In a special case presented by the wife and the marriage-contract trustees, held (1) that the wife had only a liferent and not a fee in the trust funds, and (2) that the trustees were not bound to denude of the trust and make over the trust estate to her upon her executing a renunciation of her liferent interest and an appointment of the capital of the estate in her own favour.
This was a special case presented by John Sprot Tait, sometime Captain in the 12th Lancers, and others, trustees under the antenuptial contract of marriage between the late Captain James Alexander Tait and Miss Mary Anne Smith Cuninghame, first parties; and the said Miss Mary Ann Smith Cuninghame or Tait (now by a second marriage Neill), widow of Major Neill, second party, raising the question of the interpretation of the aforesaid marriage-contract.

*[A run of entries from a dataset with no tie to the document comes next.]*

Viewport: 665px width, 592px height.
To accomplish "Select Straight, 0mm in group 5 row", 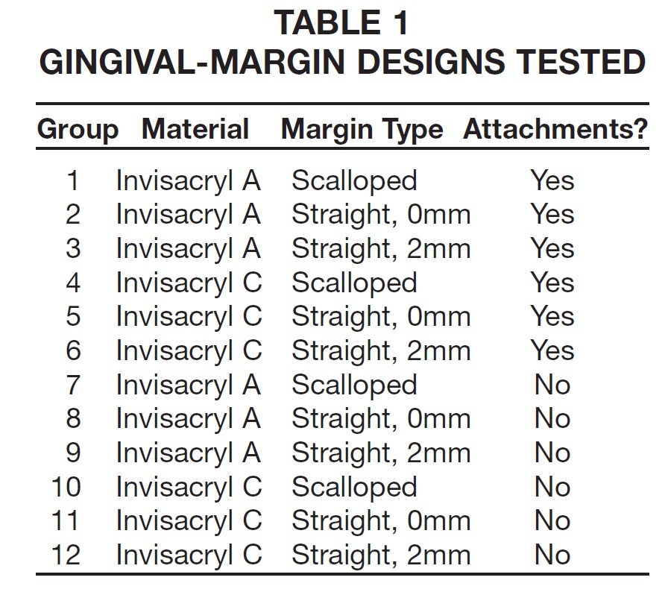I will [x=381, y=317].
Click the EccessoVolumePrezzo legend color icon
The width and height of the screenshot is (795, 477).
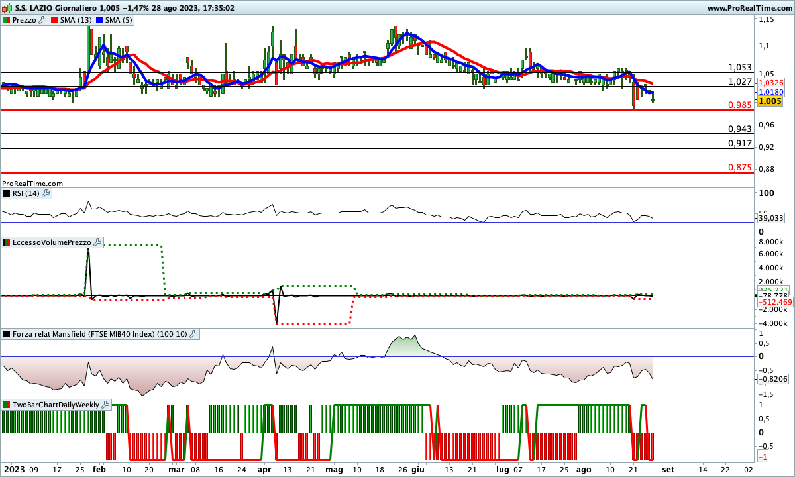(7, 243)
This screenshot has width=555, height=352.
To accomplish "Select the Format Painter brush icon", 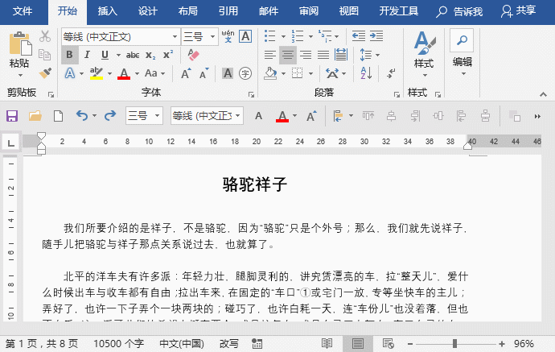I will pos(45,73).
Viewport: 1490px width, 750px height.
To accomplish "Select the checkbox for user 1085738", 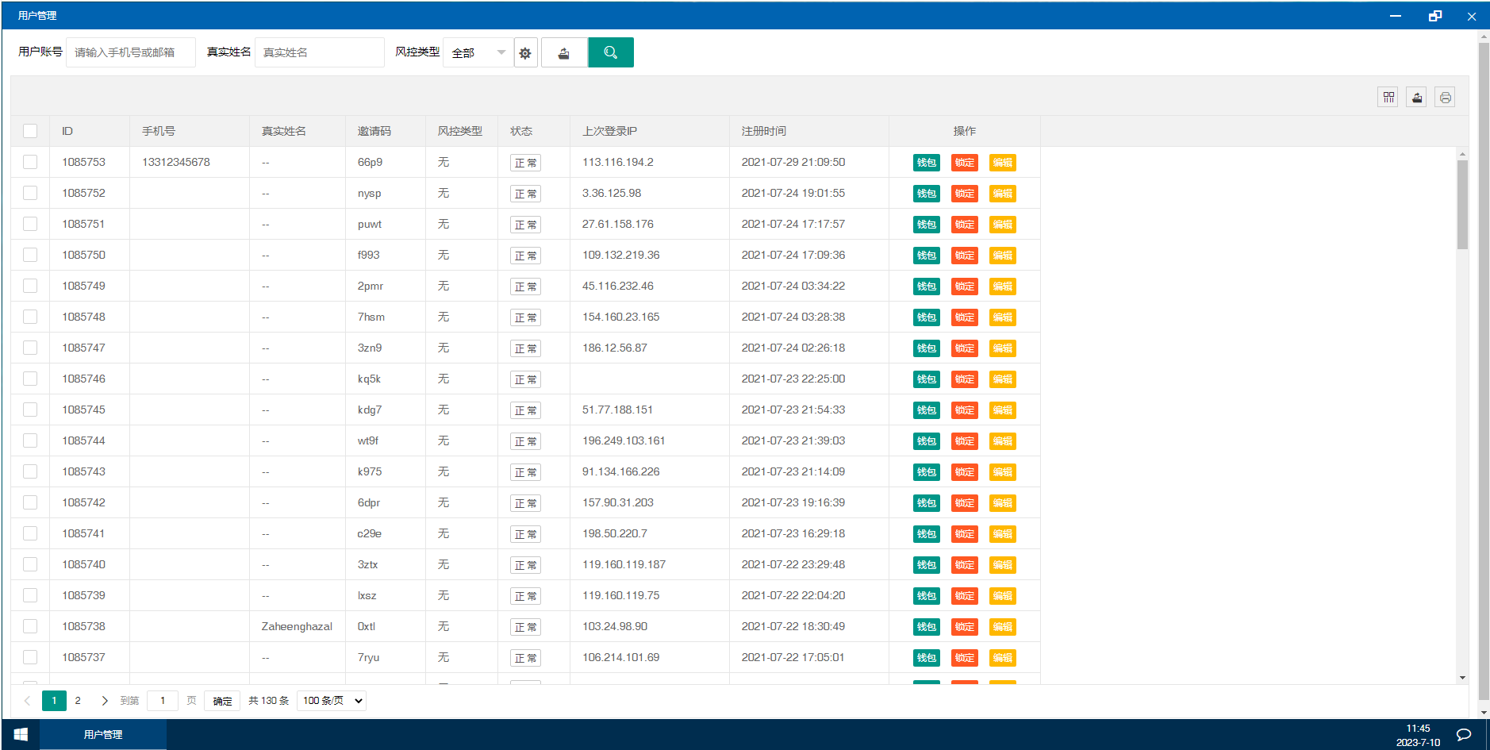I will pos(30,626).
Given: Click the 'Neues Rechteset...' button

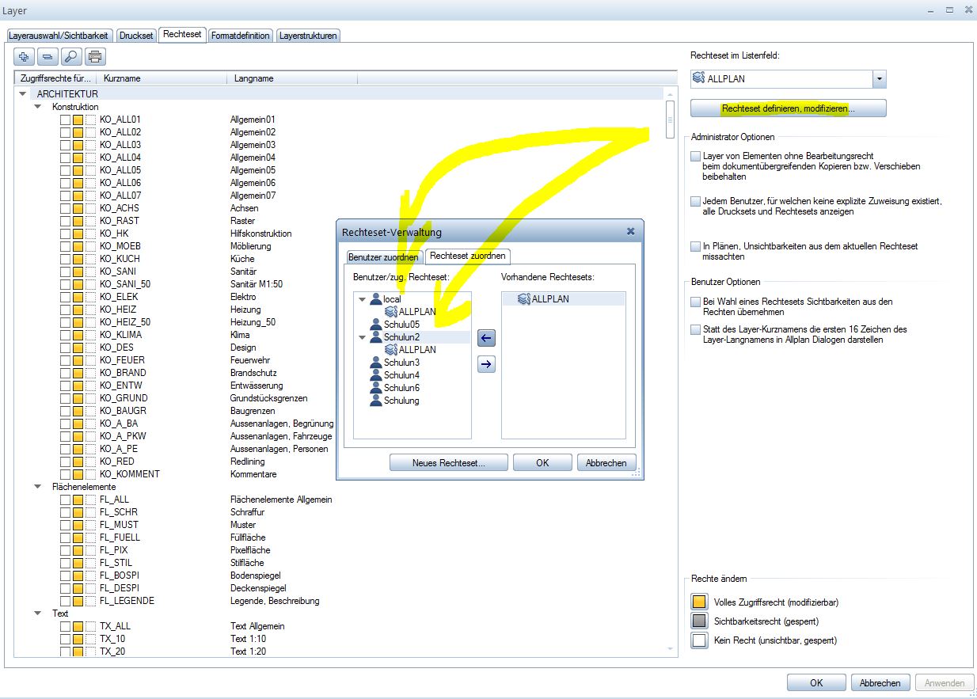Looking at the screenshot, I should [448, 463].
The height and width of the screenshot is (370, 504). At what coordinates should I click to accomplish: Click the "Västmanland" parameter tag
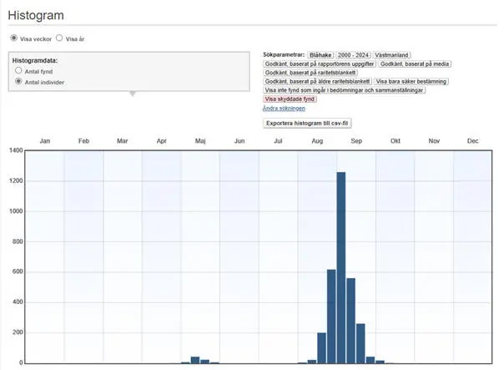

The case set forth that certain sums were conveyed to the marriage-contract trustees by the parents of the contracting parties, and, inter alia, by William Cathcart Smith Cuninghame, the truster's father. The disposition of the trust funds in the event (which happened) of there being no children of the marriage was as follows:—“( First) the trustees shall make payment of the annual rent or interest of the trust funds to the said James Alexander Tait and Mary Anne Smith Cuninghame during their joint lives, and on the death of one of them to the survivor during his or her lifetime;” and second, in the event of there being no issue of the marriage, and of the second party being the survivor of the spouses, then on her death, in the event of a certain provision of £10,500 undertaken by or for behoof of the said James Alexander Tait having been previously received by the trustees, for payment thereof to such person or persons as the said James Alexander Tait might have devised the same by a deed or writing under his hand, and failing such destination thereof to make payment of the same to his nearest in kin according to the law of Scotland, and “for payment of the remainder of the trust funds to the nearest in kin of the said Mary Anne Smith Cuninghame according to the law of Scotland, or to whomsoever she may have devised the same by a deed or writing under her hand.”
After the death of the said James Alexander Tait (there being no children of the marriage), the second party called upon the trustees to pay over the trust funds to her, and offered them a composite deed consisting of a renunciation and a discharge of her liferent of the trust fund, and a deed of direction and appointment directing and appointing the first parties to make payment of the funds to herself, and a full and complete discharge of the first parties as trustees and of said trust, and of all claims against them thereanent in any manner of way, or, if preferred by them, to grant separately the said several deeds before specified, the deed or deeds to be granted being always in common form. The trustees declined to comply with her demand.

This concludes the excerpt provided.